The "Blend" Prime95 test was still running until approximately an hour ago, when I stopped the test. For some reason it indicated it was going to run until February 11, 2011 (???????) so, I'm not sure what I did. There did not seem to be any indication that there is a problem.

My son used the computer as of late Jan 22 and all day Jan 23, and was getting quite annoyed with the computer -- especially the touchpad. He has a hard time understanding that he needs to wait until the testing is completed.

Perhaps he needs a computer that can process more information. I'll make a separate post about this when we determine "what's-up" with this particular laptop.

*STILL TO DO*:

Prime 95:
-- Run Small FFTs
-- Run Large FFTs

Burn Memtest96 CD or USB drive and run overnight (I believe this tests the RAM)

Also, I still need to do Step 6 of the BSOD instructions
-- Run Driver Verifyer
-- Run Hardware Diagnostics

Again, thanks so much for your help!
~ Loyal


----------



## Jonathan_King (Apr 3, 2010)

Chkdsk results seem to indicate the hard drive is not the problem. The Blend test lasting so long means that the RAM is not physically bad.

You did nothing wrong during the Prime95 test; it will just run for as long as you want it to.

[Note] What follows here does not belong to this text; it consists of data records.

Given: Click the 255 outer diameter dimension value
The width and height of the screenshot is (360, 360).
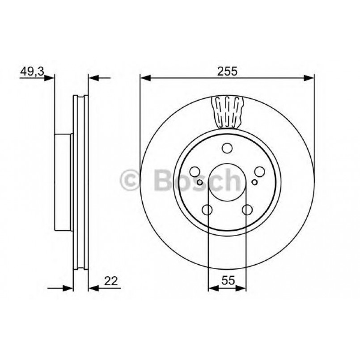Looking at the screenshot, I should (227, 71).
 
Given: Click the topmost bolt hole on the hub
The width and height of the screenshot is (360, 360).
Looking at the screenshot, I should (227, 149).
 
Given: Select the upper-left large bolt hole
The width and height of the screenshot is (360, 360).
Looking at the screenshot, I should (195, 172).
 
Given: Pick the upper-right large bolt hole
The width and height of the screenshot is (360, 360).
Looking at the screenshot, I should (259, 172).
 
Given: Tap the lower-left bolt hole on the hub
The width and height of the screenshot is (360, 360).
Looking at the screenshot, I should (208, 209).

After a few hours or so, you can stop the test.


----------



## Loyal (Jan 17, 2011)

*Driver Verifier*:

http://www.techsupportforum.com/forums/f217/blue-screen-of-death-bsod-posting-instructions-452654.html
　
http://www.techsupportforum.com/forums/f217/driver-verifier-windows-7-and-vista-bsod-related-473665.html

When I follow the above website instructions, regarding "Driver Verifier", the first step is to "Create a restore point".

I was wondering which option I should select?
-- Recommended restore point.
-- Choose a different restore point.

Is there anything else I should note before proceeding, because I don't know what I'm doing, so I want to ensure each step I make is correct. 

The Broadcom Network Adapter Driver was updated the evening of January 20 after 9:40 pm (because that is when Jonathan_King noted that I was checking the wrong driver). I updated it thereafter.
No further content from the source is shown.